— Exercise description —
Rewrite all the data below as a numbered list, omitting any blank lines.

=== Records for this task ===

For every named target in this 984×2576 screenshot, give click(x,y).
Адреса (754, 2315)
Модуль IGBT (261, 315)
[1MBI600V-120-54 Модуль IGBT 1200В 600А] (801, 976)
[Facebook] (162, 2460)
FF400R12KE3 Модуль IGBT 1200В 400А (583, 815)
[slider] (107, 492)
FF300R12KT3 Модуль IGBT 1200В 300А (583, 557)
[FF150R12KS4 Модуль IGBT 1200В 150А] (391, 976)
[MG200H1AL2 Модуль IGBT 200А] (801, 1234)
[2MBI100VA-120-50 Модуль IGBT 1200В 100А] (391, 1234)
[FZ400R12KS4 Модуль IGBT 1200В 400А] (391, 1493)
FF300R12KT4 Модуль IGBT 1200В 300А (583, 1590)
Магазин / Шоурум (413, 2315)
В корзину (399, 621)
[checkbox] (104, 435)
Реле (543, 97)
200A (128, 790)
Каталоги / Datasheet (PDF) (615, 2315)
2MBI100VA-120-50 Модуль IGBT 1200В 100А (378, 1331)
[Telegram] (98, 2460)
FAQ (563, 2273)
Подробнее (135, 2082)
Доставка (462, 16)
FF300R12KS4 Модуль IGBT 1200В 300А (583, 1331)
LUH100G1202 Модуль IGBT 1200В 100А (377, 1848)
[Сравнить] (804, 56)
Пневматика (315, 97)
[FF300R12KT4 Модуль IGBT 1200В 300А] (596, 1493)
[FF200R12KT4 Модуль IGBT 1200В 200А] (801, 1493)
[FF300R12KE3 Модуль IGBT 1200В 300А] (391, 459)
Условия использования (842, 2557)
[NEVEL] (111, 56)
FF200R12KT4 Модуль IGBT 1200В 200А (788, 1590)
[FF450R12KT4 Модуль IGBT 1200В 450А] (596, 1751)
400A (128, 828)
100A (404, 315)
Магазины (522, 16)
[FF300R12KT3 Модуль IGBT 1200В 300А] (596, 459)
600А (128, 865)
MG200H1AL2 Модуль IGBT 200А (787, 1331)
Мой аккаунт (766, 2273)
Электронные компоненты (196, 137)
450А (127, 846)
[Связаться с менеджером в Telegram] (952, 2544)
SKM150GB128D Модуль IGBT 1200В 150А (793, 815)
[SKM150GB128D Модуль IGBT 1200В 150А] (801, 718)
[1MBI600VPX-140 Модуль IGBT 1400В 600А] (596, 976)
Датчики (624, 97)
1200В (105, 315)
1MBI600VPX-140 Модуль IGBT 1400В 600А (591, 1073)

===

— Expected output —
1. For every named target in this 984×2576 screenshot, give click(x,y).
2. Адреса (754, 2315)
3. Модуль IGBT (261, 315)
4. [1MBI600V-120-54 Модуль IGBT 1200В 600А] (801, 976)
5. [Facebook] (162, 2460)
6. FF400R12KE3 Модуль IGBT 1200В 400А (583, 815)
7. [slider] (107, 492)
8. FF300R12KT3 Модуль IGBT 1200В 300А (583, 557)
9. [FF150R12KS4 Модуль IGBT 1200В 150А] (391, 976)
10. [MG200H1AL2 Модуль IGBT 200А] (801, 1234)
11. [2MBI100VA-120-50 Модуль IGBT 1200В 100А] (391, 1234)
12. [FZ400R12KS4 Модуль IGBT 1200В 400А] (391, 1493)
13. FF300R12KT4 Модуль IGBT 1200В 300А (583, 1590)
14. Магазин / Шоурум (413, 2315)
15. В корзину (399, 621)
16. [checkbox] (104, 435)
17. Реле (543, 97)
18. 200A (128, 790)
19. Каталоги / Datasheet (PDF) (615, 2315)
20. 2MBI100VA-120-50 Модуль IGBT 1200В 100А (378, 1331)
21. [Telegram] (98, 2460)
22. FAQ (563, 2273)
23. Подробнее (135, 2082)
24. Доставка (462, 16)
25. FF300R12KS4 Модуль IGBT 1200В 300А (583, 1331)
26. LUH100G1202 Модуль IGBT 1200В 100А (377, 1848)
27. [Сравнить] (804, 56)
28. Пневматика (315, 97)
29. [FF300R12KT4 Модуль IGBT 1200В 300А] (596, 1493)
30. [FF200R12KT4 Модуль IGBT 1200В 200А] (801, 1493)
31. [FF300R12KE3 Модуль IGBT 1200В 300А] (391, 459)
32. Условия использования (842, 2557)
33. [NEVEL] (111, 56)
34. FF200R12KT4 Модуль IGBT 1200В 200А (788, 1590)
35. [FF450R12KT4 Модуль IGBT 1200В 450А] (596, 1751)
36. 400A (128, 828)
37. 100A (404, 315)
38. Магазины (522, 16)
39. [FF300R12KT3 Модуль IGBT 1200В 300А] (596, 459)
40. 600А (128, 865)
41. MG200H1AL2 Модуль IGBT 200А (787, 1331)
42. Мой аккаунт (766, 2273)
43. Электронные компоненты (196, 137)
44. 450А (127, 846)
45. [Связаться с менеджером в Telegram] (952, 2544)
46. SKM150GB128D Модуль IGBT 1200В 150А (793, 815)
47. [SKM150GB128D Модуль IGBT 1200В 150А] (801, 718)
48. [1MBI600VPX-140 Модуль IGBT 1400В 600А] (596, 976)
49. Датчики (624, 97)
50. 1200В (105, 315)
51. 1MBI600VPX-140 Модуль IGBT 1400В 600А (591, 1073)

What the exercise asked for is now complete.